Von 3000 auf über 5000 Fachbesucher
Eröffnen die Fiberdays in Wiesbaden: v.l.n.r Prof.Jens Böcker, Dr. Stephan Albers (BREKO), Ministerin Sinemus, Herbert Bockers (abl), Norbert Westfal (BREKO)
Foto: Henning Gajek / teltarif.de
Diesmal hatten sich 5000 Fachbesucher und 230 Aussteller angemeldet, berichtete Prof. Dr. Jens Böcker von der Hochschule Rhein-Sieg. „Es wird soviel Glasfaser verlegt, wie nie zuvor, aber die Kupfer reicht nicht.
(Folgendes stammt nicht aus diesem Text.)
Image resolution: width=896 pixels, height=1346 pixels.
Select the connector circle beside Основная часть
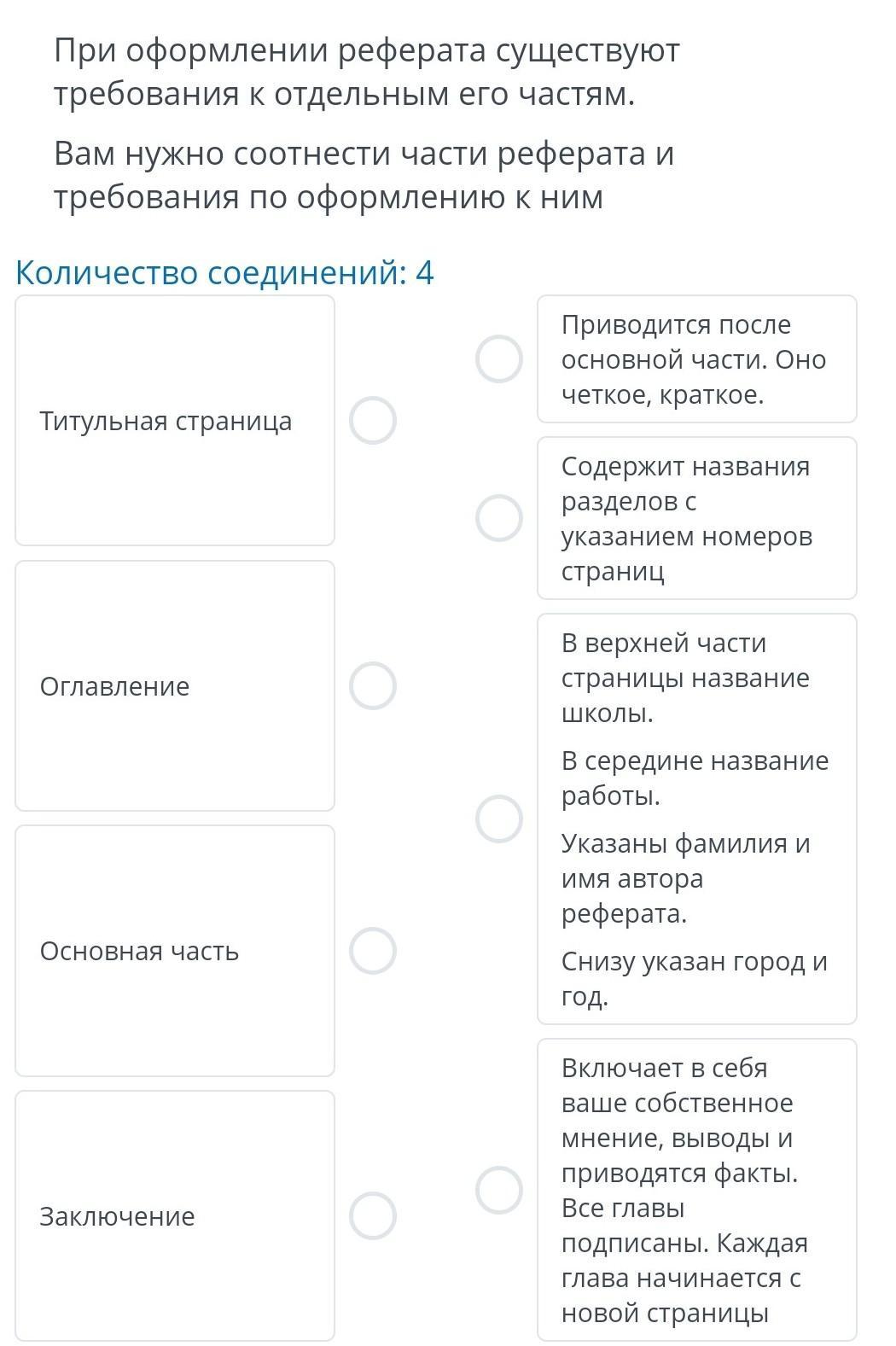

Das Datenwachstum beträgt 40 Prozent pro Jahr und Telekom, Vodafone oder Telefónica schaffen das nicht alleine.“
BREKO Präsident Norbert Westfal ist glücklich, nach drei Jahren wieder bekannte Gesichter zu sehen. Man habe sich gefreut, zu Digital-Minister Wissing eingeladen zu werden. Das Ziel "Glasfaser flächendeckend bis 2030" sei richtig. Nun müsse es noch einfachere Genehmigungsverfahren geben.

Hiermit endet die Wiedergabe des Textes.